Cell membranes are selectively permeable. This means that they allow the movement of some molecules freely across them, but do not allow the free passage of others. In broad terms, there are three ways in which molecules move across membranes. These are the processes of diffusion, osmosis and active transport.
In this article, we will discuss active transport, and consider the clinical relevance of this.
Mechanism of Active Transport
Active transport is the movement of molecules from an area of lower concentration to a higher concentration, i.e. up a concentration gradient, via specialised membrane proteins.
As this is against the concentration gradient, it cannot occur passively. Therefore, active transport requires energy, which is provided by the breakdown of ATP. Active transport is a highly demanding metabolic process; some cells can use up to 50% of their energy on active transport alone.
A key example of an active transporter is the sodium-potassium (Na/KATP-ase) pump. This exports three sodium ions in return for two potassium ions. This is key to maintaining the resting membrane potential.
Some membrane proteins involved in facilitated diffusion or active transport can carry multiple molecules or ions at once – this is known as “co-transport”. Where the molecules move in the same direction, this is known as “symport”. Where some molecules move one way and others move the other, this is known as “anti-port”. The sodium-potassium pump is an example of an antiporter.

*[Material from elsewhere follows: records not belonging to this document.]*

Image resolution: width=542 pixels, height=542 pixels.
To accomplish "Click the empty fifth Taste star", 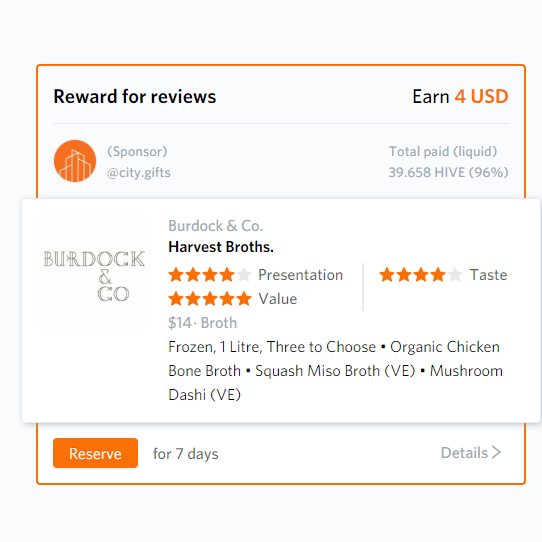I will (x=455, y=275).

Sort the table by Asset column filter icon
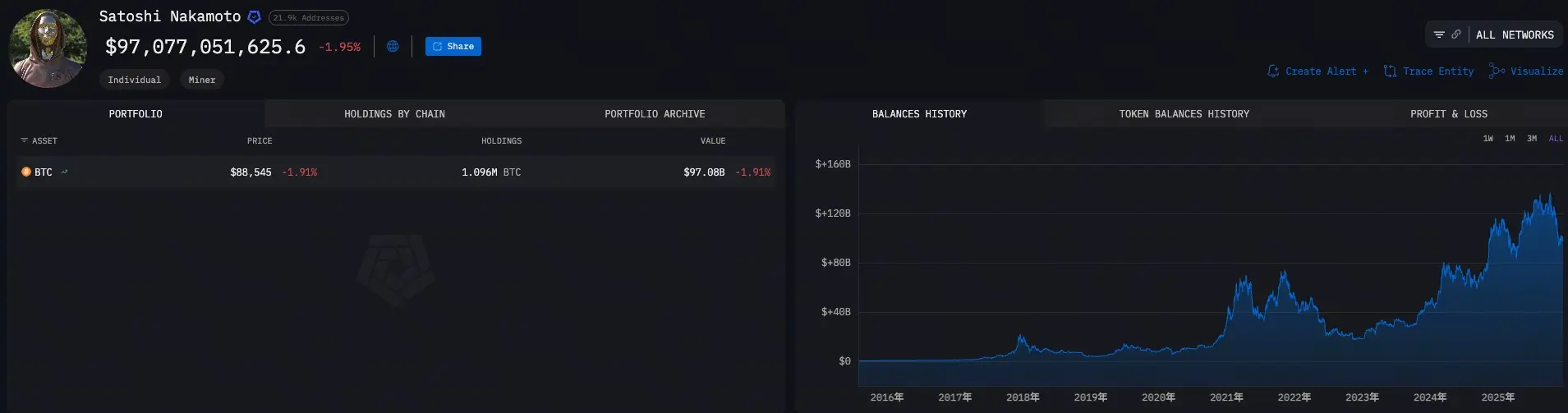[24, 141]
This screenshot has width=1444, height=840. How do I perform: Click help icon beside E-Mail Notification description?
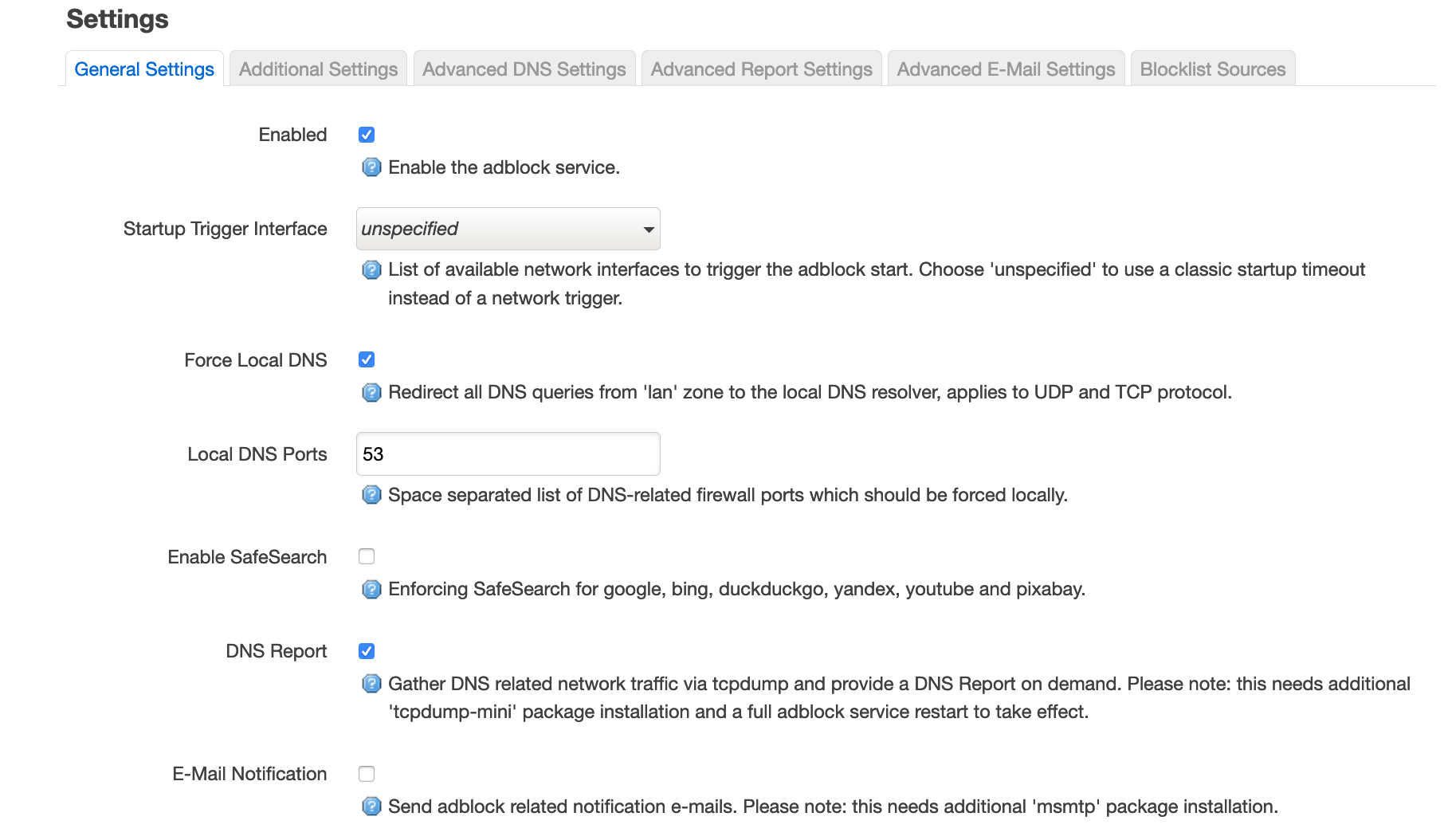tap(371, 807)
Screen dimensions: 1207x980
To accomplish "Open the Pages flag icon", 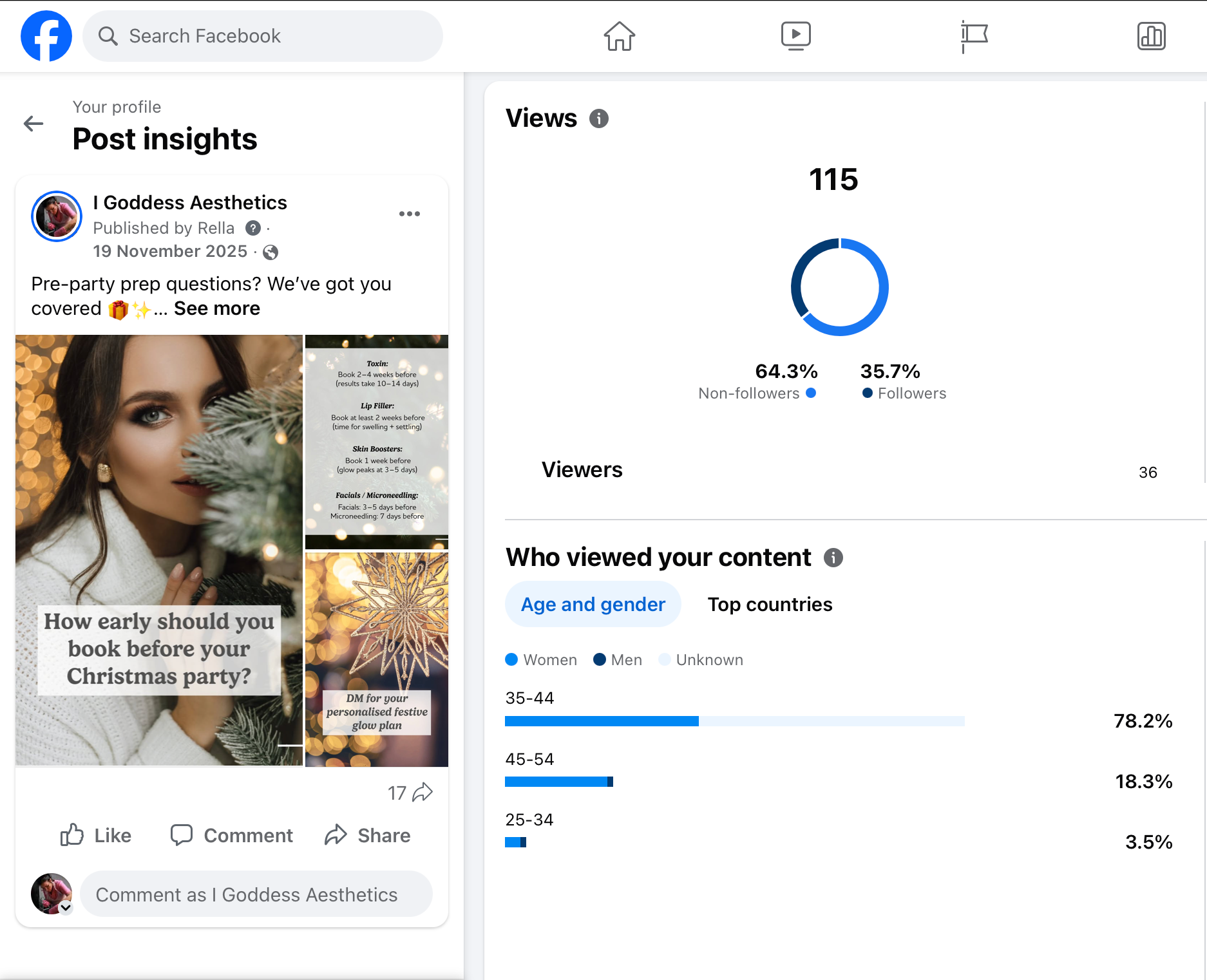I will 974,37.
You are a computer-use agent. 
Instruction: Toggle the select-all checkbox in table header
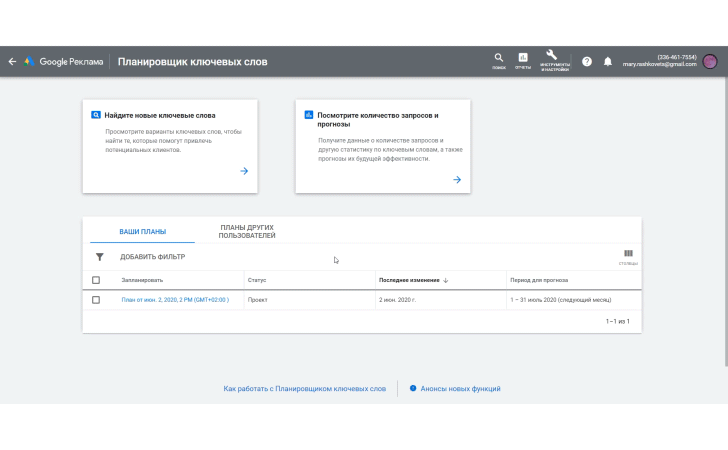(x=96, y=280)
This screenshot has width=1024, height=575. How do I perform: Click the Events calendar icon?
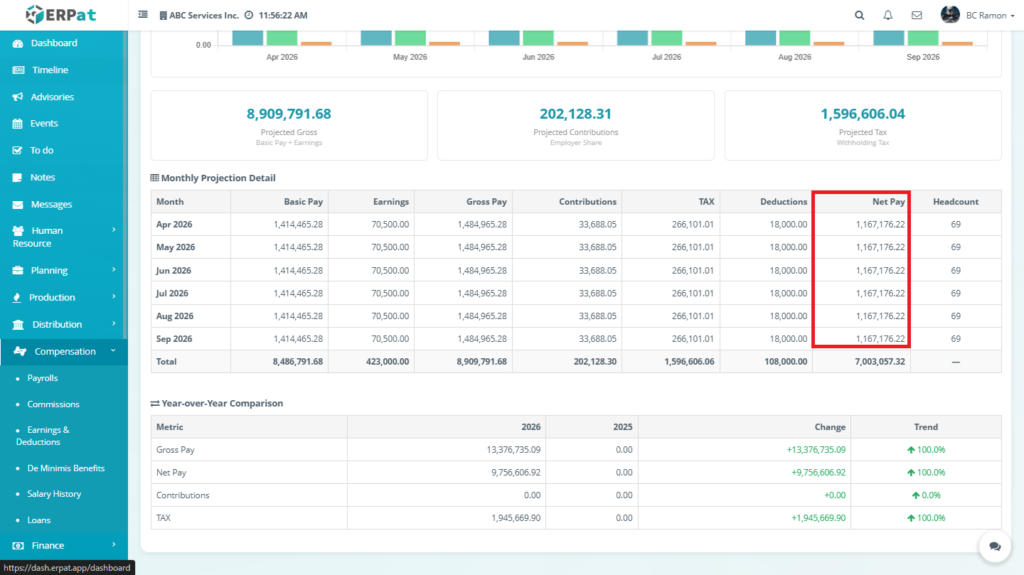pyautogui.click(x=18, y=124)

Clinical Relevance – Drug Targets
The sodium/potassium ATPase pump is essential to many physiological processes, so targeting it with medication can be useful clinically. Conversely, drugs which act on the pump in addition to their main action can cause unwanted side effects. Examples of drugs affecting the Na/K ATPase include:
- Spironolactone: An aldosterone antagonist, blocks the Na/K ATPase pump in the distal convoluted tubule and collecting duct. This reduces sodium reabsorption via the epithelial sodium channel (ENaC), and consequently reduces water reabsorption too. This is useful in heart failure and liver disease.
- Digoxin: This blocks Na/K ATPase, mainly in the myocardium. This leads to an accumulation of intracellular calcium, which reduces heart rate by prolonging the cardiac action potential. It also increases the force of contraction of the myocardium. This is useful in heart failure and atrial fibrillation.
- Steroids: Glucocorticoids have a degree of cross-reactivity at the mineralocorticoid receptor in the distal convoluted tubule/collecting duct. This increases the activity of Na/K ATPase, leading to the opposite effect of spironolactone. Over time, this leads to water retention and subsequently swelling (oedema) in these patients.